■ WHAT YOU NEED TO DO
Rename "Screenshot" to "Image" in the listing lines from the start of the listing through the line containing "Política de Privacidade (794, 2489)", inclusive, and leave everything else unchanged. Return only those lines, without the pictures.

■ GIVEN INFORMATION
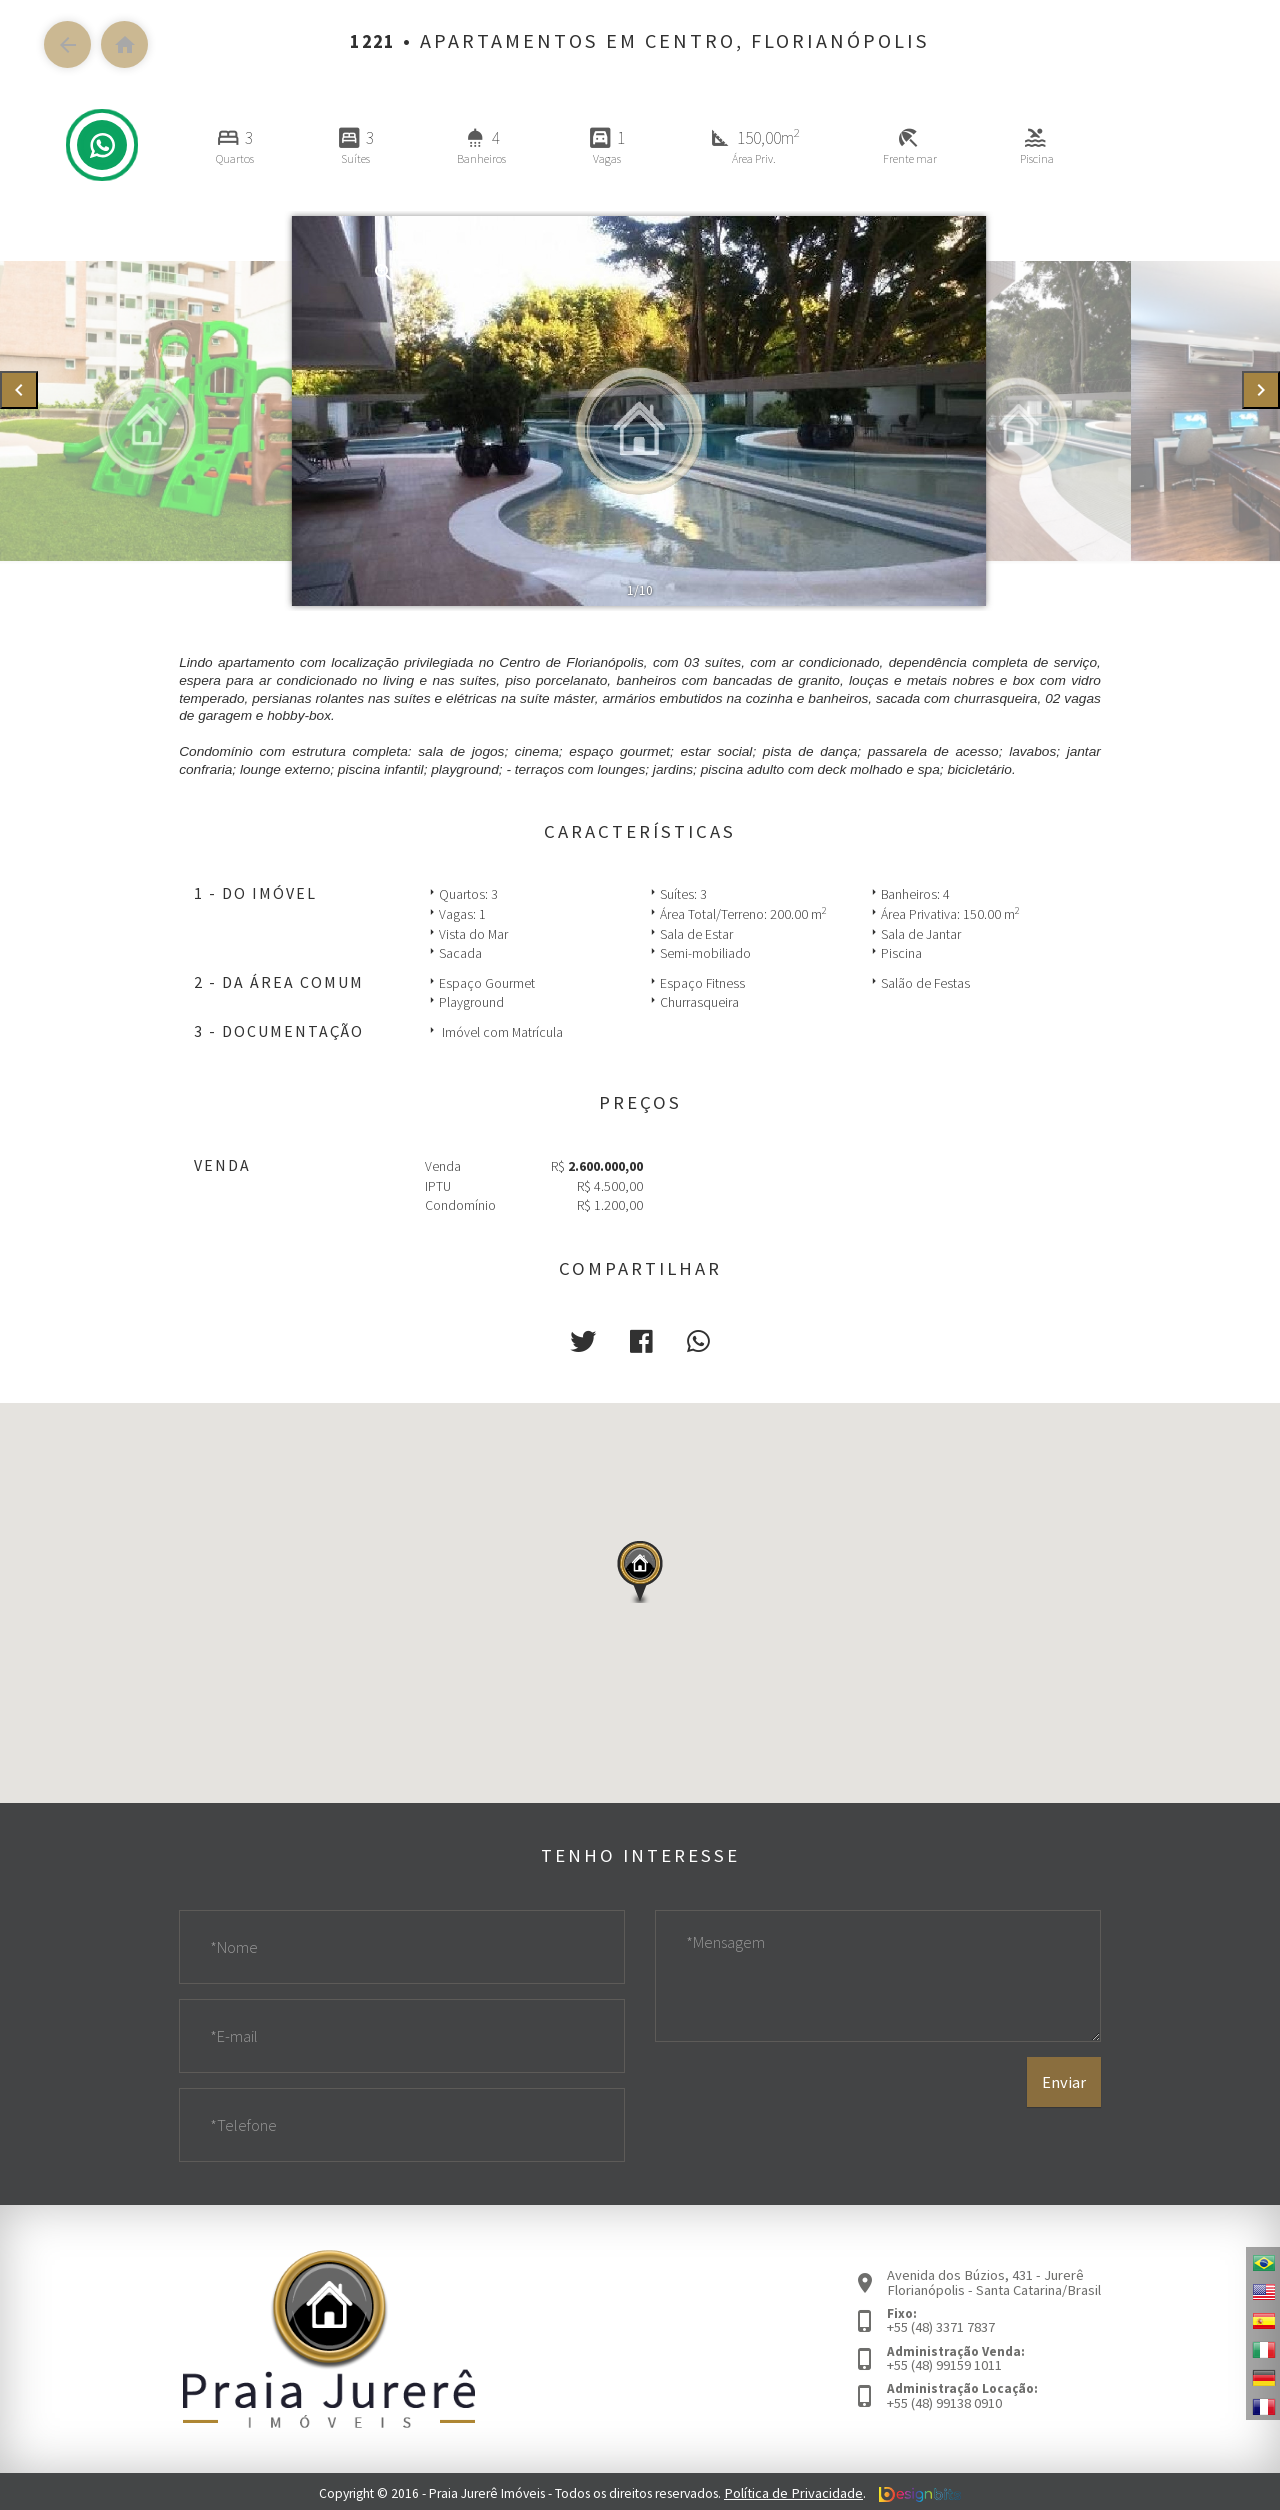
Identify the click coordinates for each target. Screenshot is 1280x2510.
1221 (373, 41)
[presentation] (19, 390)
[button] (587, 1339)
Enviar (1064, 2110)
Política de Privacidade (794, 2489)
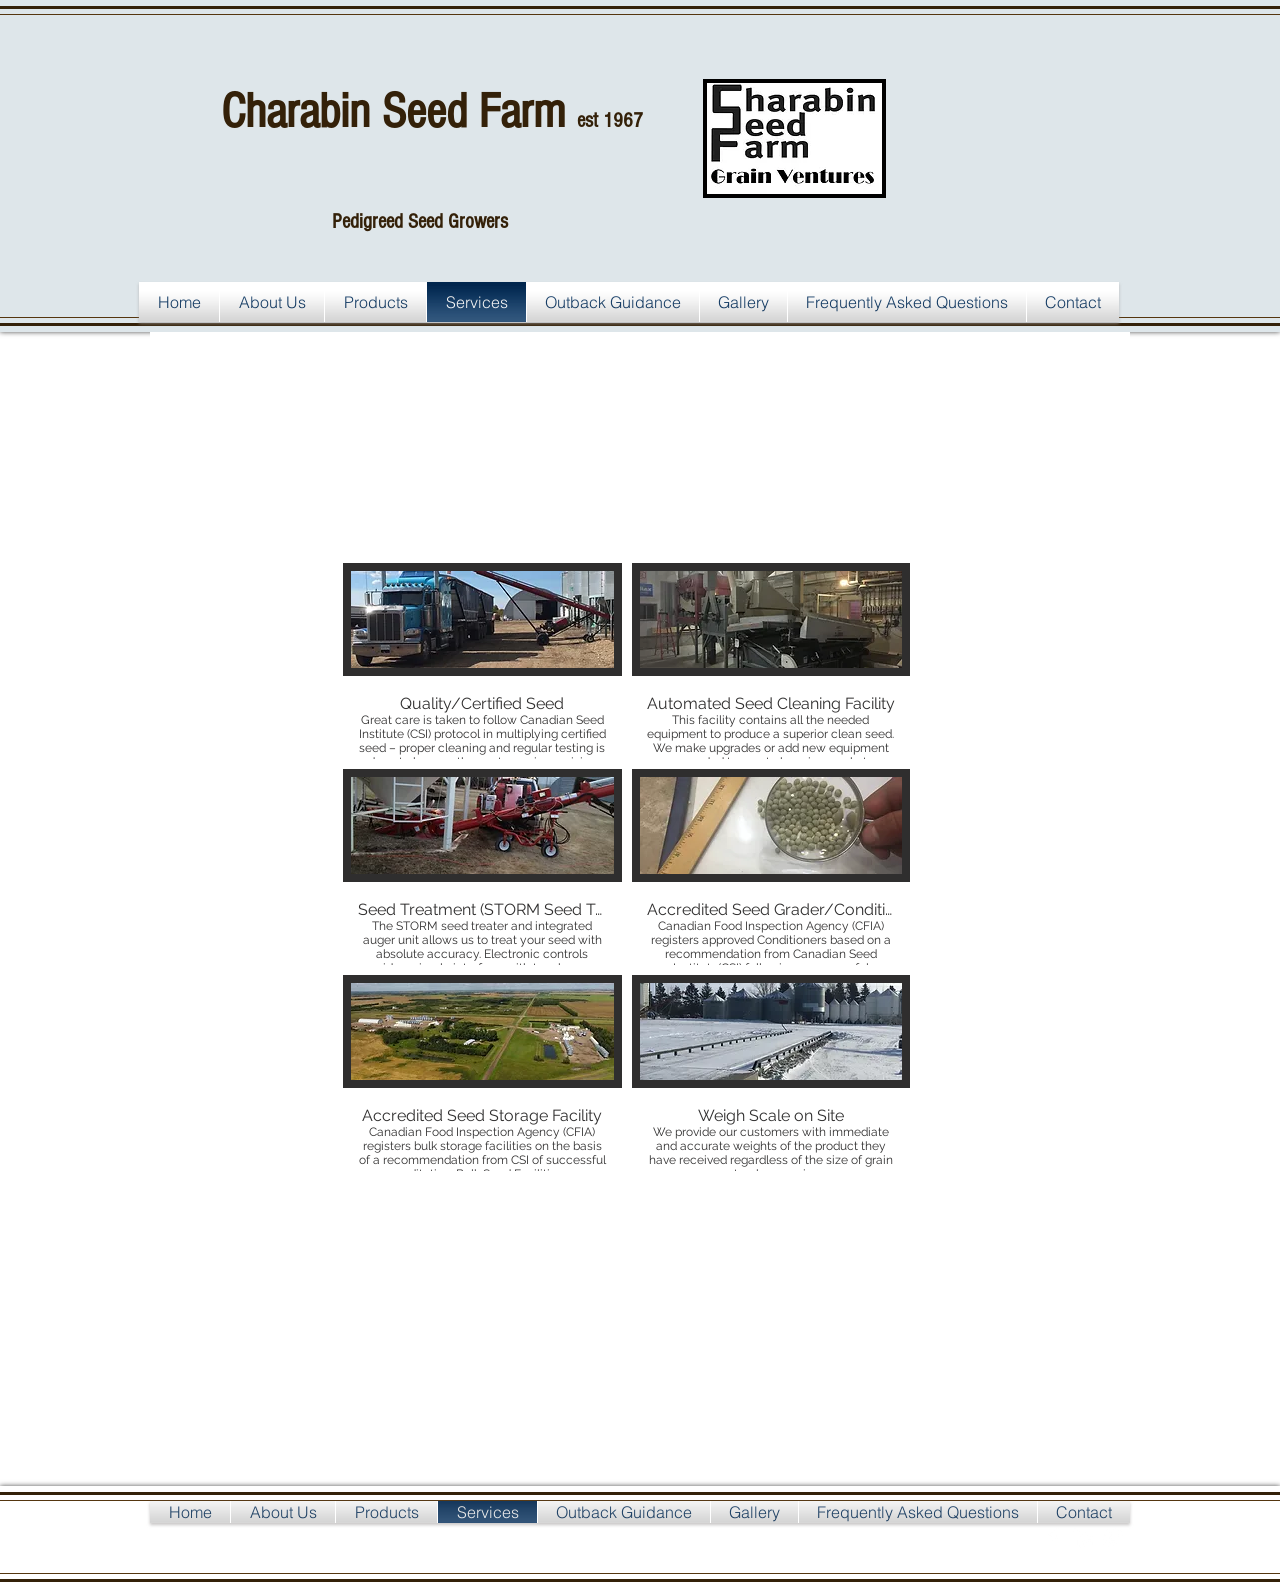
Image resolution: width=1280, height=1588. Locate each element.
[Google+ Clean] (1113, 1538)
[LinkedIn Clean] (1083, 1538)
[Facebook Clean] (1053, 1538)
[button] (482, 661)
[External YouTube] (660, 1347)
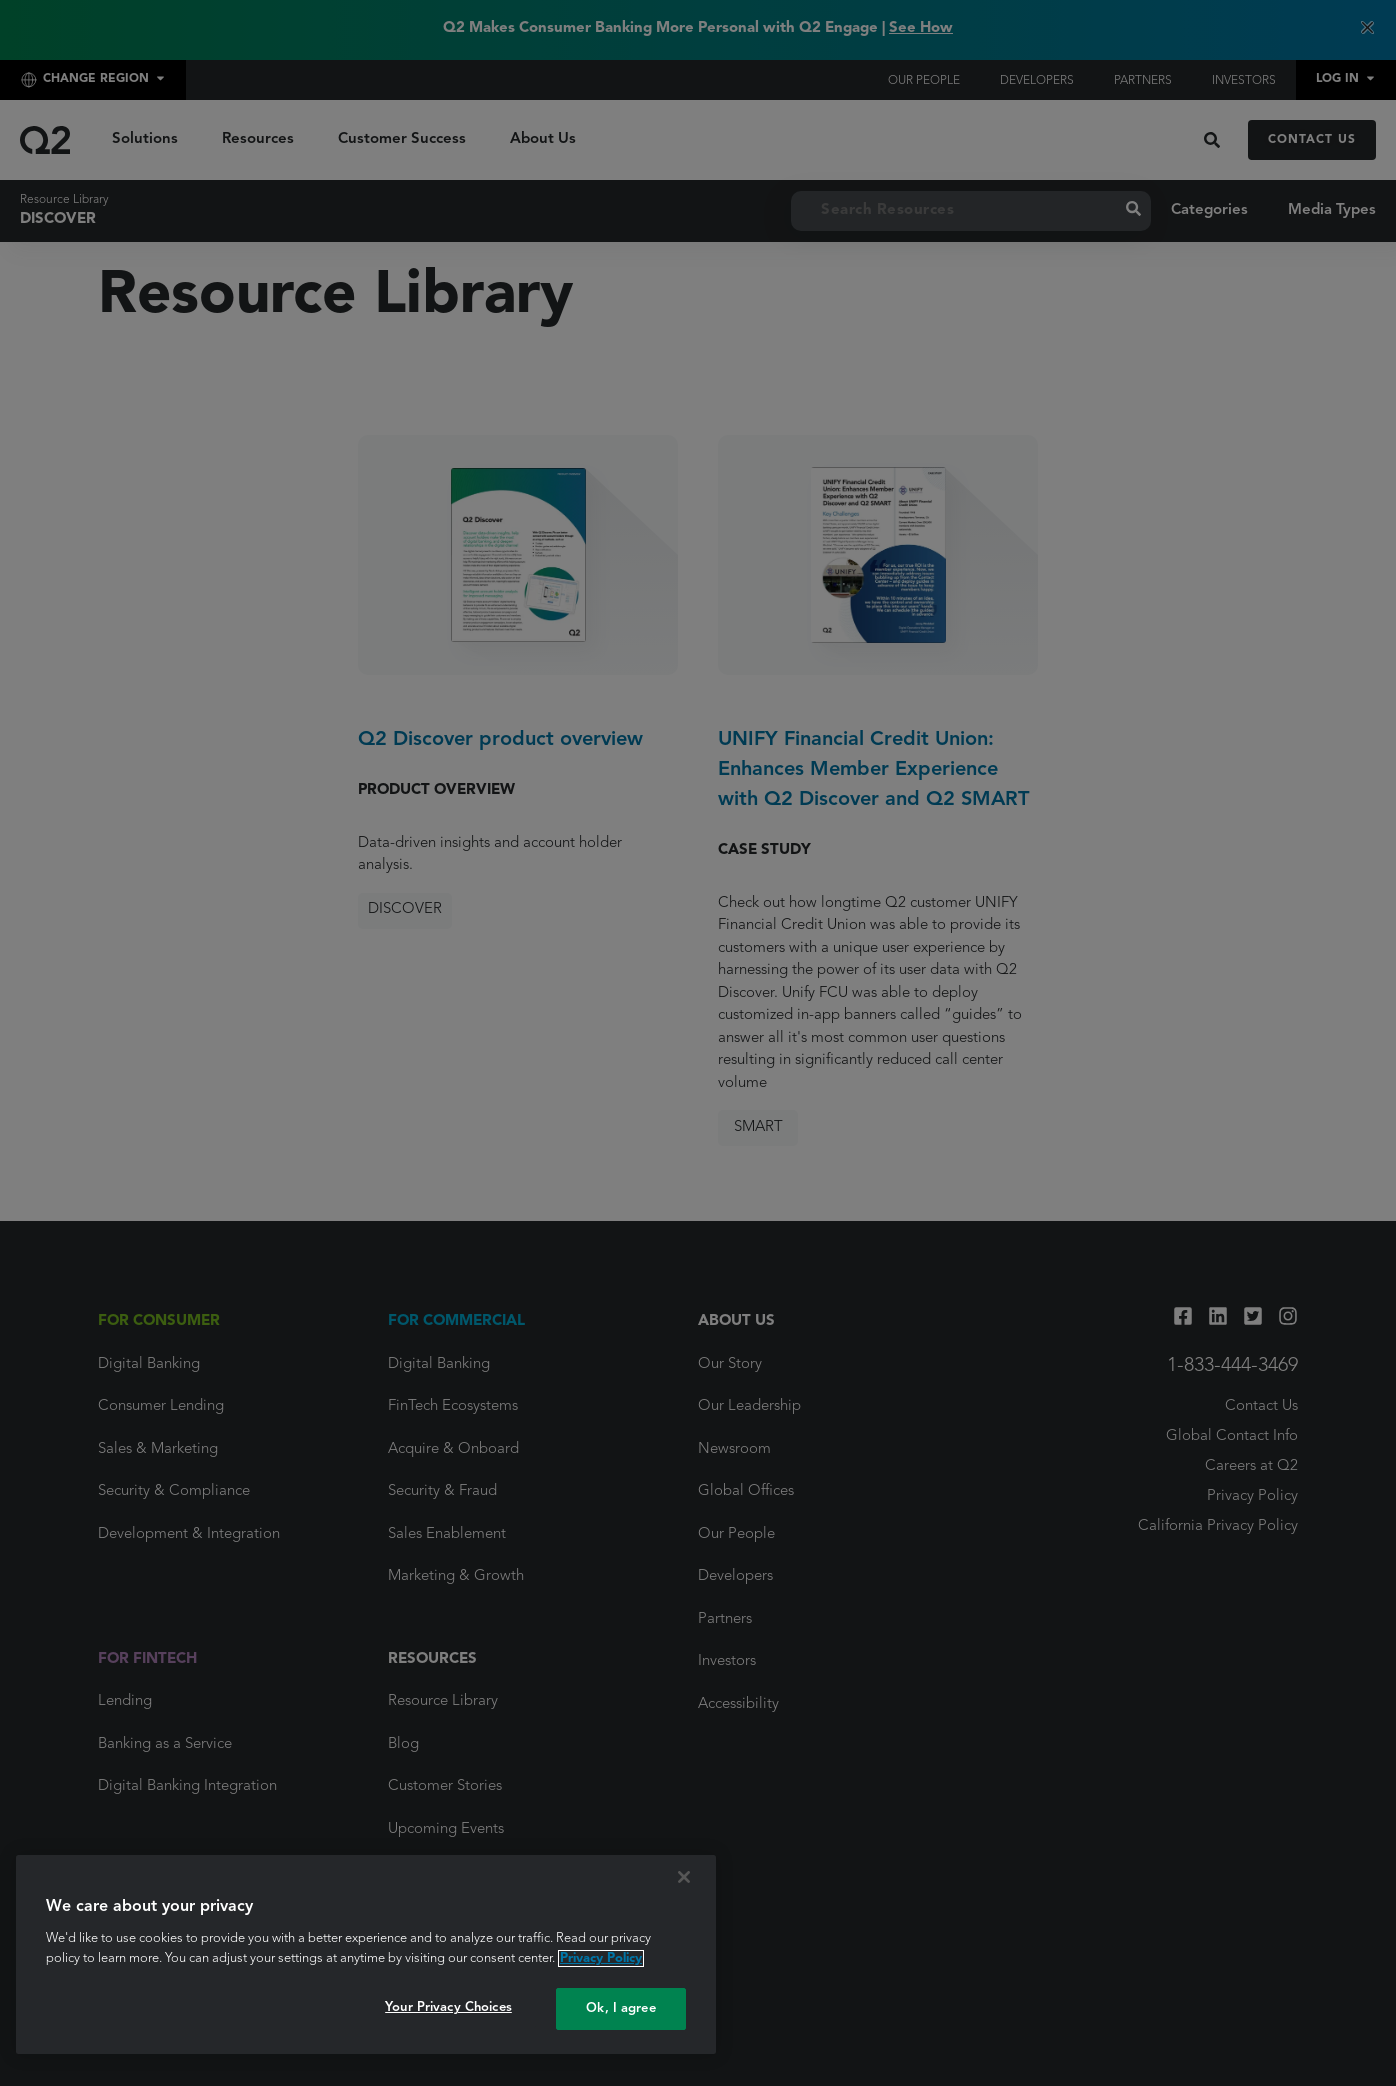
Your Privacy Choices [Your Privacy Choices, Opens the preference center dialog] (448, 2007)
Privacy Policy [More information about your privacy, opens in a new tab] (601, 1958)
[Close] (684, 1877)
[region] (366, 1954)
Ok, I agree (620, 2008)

■ RESPONSE TO THE TASK
Identify the click coordinates for each target. Image is 1280x2510.
1221 (373, 41)
[presentation] (19, 390)
[button] (587, 1339)
Enviar (1064, 2110)
Política de Privacidade (794, 2489)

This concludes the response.